(SELECTED EXCERPT)

___

The defense of intersubjectivity as the base for culture establishes perhaps a greater separation than those already examined between human psychological functioning and that of other species. This was already a concern for Bruner in the 1970s when he observed similarities between primates and humans in terms of their capacity to learn through observation, and to imitate what they observed in play (Bruner, 1972). However, at that point he had already observed differences, like the capacity to reproduce the observed according to a goal, and learn through deliberate teaching. More recently, Bruner (2001) goes beyond this, pointing out that except for a few manifestations like trying to deceive the other in regards to the location of food, the capacity developed by humans to symbolically infer and represent foreign mental states has not yet been verified among primates, which he considers to be crucial for culture. Furthermore, he postulates that this capacity of really representing the other as an other individual must be based on pre-linguistic dispositions in order to be able to attribute meaning. In other words, a predisposition to syntonize with the other in order to attribute meaning to his action. According to Bruner, language also depends on pre-linguistic aptitudes to attribute meaning, some of them actively sought by humans, with which they are innately syntonized. These would be the social.

___

(RECORDED INFORMATION)
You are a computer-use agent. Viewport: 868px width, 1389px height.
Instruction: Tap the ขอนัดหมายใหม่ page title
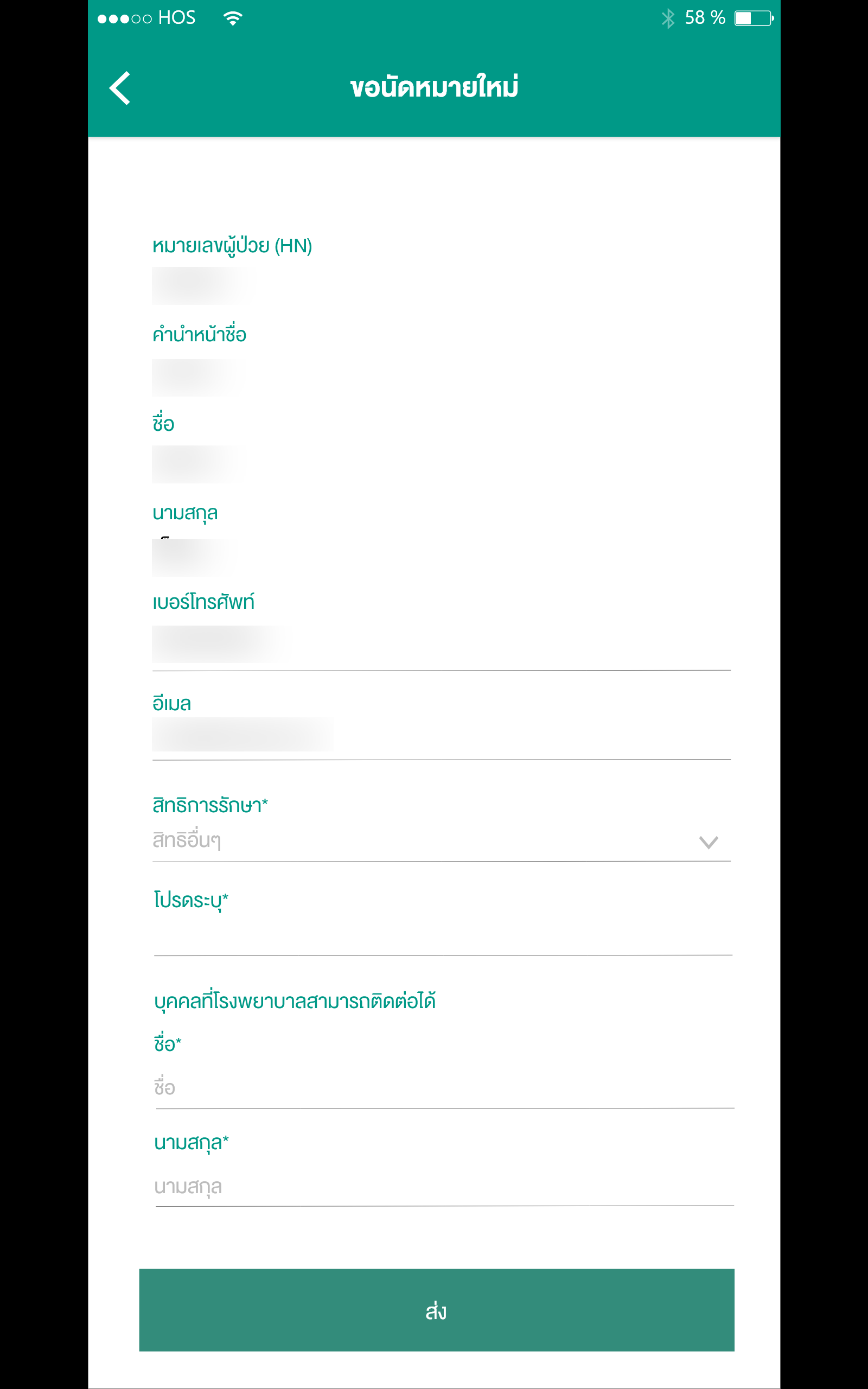(x=434, y=87)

___

(WRITTEN INSTRUCTION)
For each statement below, answer yes or no according to the excerpt on Bruner and intersubjectivity, and quote the words from it that decide the answer: (a) In the 1970s, Bruner saw similarities between primates and humans in their capacity to learn through observation. (b) Bruner (2001) reports that the human capacity to symbolically infer and represent foreign mental states has been verified among primates. (c) According to Bruner, language depends on pre-linguistic aptitudes to attribute meaning.

(COMPLETED EXERCISE)
(a) Yes: "he observed similarities between primates and humans in terms of their capacity to learn through observation"
(b) No: "the capacity developed by humans to symbolically infer and represent foreign mental states has not yet been verified among primates"
(c) Yes: "language also depends on pre-linguistic aptitudes to attribute meaning"